Friday, April 26, 2013

Late-Night thoughts


As I sit at my desk running on little more than diet coke and the desire to not be embarrassed to not go to class with my completed Italian assignment, I recalled a moment in early November and could not help but think how far I have come.

I’m not sure if I ever mentioned this, but I seriously considered transferring from Holy Cross. I really was not happy and though FCA had begun to grow by November and things were going pretty well academically for me, I just wanted out. One night in particular though, I was standing outside in the bitter cold, yelling into my cell phone at my father complaining about the school, the people, the environment… I was so willing to blame everyone and everything, but I never took a good long look in the mirror. I never thought to turn to prayer and ask God to change me, to work on my heart. He didn’t need my permission though, He went right to work whether I was ready or not.

As I sit here at my desk roughly five months later, I can’t believe how far I’ve come. This year has been extremely hard, without a doubt it has been the hardest year of my entire life. Not just because of the workload, not just because of November or persisting issues from last year. This year was difficult because God gave me my greatest tests; He threw me into the furnace and though I faced a very real possibility of cracking He kept me together, giving me just enough strength to face each day. As I look back I can’t believe how much I’ve grown in less than half a year, if anyone needs an evidence of a miracle this has to be close enough.

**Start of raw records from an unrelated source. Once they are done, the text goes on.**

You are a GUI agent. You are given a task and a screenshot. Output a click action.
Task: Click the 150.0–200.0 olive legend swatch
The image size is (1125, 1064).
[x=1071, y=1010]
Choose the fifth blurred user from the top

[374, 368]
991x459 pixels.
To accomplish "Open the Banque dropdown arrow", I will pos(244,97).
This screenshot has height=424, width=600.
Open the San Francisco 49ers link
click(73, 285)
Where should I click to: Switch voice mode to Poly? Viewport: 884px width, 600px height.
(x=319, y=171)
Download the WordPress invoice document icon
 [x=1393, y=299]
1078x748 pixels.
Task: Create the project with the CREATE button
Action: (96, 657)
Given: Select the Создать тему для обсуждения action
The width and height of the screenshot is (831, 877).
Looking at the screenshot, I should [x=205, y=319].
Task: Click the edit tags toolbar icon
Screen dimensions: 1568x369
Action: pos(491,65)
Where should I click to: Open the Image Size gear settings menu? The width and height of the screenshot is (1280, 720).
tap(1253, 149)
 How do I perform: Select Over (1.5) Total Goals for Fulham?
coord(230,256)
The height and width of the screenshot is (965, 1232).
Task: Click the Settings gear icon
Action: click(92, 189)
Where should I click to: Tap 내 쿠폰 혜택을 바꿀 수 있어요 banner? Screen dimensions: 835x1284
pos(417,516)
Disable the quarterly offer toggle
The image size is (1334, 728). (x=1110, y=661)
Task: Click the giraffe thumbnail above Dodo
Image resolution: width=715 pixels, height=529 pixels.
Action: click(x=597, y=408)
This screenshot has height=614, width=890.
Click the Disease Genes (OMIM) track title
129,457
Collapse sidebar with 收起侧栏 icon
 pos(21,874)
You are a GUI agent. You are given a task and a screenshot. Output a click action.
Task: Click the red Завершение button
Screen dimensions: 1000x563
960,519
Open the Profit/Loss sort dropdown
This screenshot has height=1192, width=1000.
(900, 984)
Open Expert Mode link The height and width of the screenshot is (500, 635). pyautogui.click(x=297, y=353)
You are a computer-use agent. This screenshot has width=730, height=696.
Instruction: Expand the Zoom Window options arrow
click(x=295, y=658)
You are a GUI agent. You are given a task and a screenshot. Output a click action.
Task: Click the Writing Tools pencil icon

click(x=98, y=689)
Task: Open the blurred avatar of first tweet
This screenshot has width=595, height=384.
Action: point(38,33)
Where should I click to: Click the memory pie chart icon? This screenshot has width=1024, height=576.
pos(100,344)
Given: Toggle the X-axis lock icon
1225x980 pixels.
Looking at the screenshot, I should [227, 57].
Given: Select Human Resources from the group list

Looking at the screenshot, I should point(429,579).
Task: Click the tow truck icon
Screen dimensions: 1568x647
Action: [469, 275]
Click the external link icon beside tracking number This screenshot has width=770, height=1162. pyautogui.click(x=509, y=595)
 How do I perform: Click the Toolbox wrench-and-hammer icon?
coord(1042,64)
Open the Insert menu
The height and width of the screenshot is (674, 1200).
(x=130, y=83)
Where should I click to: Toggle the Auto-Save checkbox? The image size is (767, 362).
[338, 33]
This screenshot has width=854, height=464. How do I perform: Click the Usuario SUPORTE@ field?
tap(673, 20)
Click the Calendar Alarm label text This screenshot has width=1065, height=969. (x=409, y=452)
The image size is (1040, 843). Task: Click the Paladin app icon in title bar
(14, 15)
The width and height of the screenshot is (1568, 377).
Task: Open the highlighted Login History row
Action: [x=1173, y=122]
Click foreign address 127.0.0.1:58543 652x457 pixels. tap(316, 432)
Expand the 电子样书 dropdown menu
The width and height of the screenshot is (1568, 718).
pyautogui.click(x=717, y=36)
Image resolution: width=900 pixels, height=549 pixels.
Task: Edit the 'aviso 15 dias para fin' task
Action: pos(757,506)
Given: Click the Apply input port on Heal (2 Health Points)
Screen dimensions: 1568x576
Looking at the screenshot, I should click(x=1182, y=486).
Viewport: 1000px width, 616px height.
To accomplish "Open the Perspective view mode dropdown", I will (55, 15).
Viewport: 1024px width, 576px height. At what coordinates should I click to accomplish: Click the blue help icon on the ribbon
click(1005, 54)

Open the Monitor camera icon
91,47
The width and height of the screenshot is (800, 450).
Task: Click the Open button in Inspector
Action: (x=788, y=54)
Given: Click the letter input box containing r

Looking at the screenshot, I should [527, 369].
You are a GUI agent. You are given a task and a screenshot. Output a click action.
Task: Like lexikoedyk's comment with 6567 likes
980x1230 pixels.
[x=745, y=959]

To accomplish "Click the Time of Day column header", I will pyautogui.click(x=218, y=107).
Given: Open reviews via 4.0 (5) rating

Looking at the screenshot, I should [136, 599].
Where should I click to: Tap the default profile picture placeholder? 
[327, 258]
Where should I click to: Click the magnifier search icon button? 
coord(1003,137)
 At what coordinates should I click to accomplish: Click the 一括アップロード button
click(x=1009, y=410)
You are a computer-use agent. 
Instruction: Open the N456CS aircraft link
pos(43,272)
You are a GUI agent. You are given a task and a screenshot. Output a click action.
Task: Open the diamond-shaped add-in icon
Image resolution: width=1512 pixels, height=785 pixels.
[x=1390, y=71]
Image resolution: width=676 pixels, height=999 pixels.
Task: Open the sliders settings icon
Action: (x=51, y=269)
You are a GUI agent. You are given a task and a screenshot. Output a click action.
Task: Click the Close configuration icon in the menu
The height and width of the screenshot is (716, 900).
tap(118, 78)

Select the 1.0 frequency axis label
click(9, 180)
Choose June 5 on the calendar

So am I grateful for my suffering this year? Am I grateful for the numerous pains that I have dealt with? That is a hard question to answer, but I am grateful to God for leading me as always, for not letting me fail, and for showing me that I am stronger than I think. I learned a great deal this year, some of those lessons I will readily share and some are of a more personal nature and must be revealed at a later time. As for this late-night rambling, I realize I am not making my usual logical sense, but that’s what you get from someone who has averaged 5 hours of sleep a night the past week and is running on meager amounts of caffeine. More posts to come soon, but not for a while since I will be taking my finals soon and will be preoccupied with my last ditch efforts to pass my classes. Until then, God bless.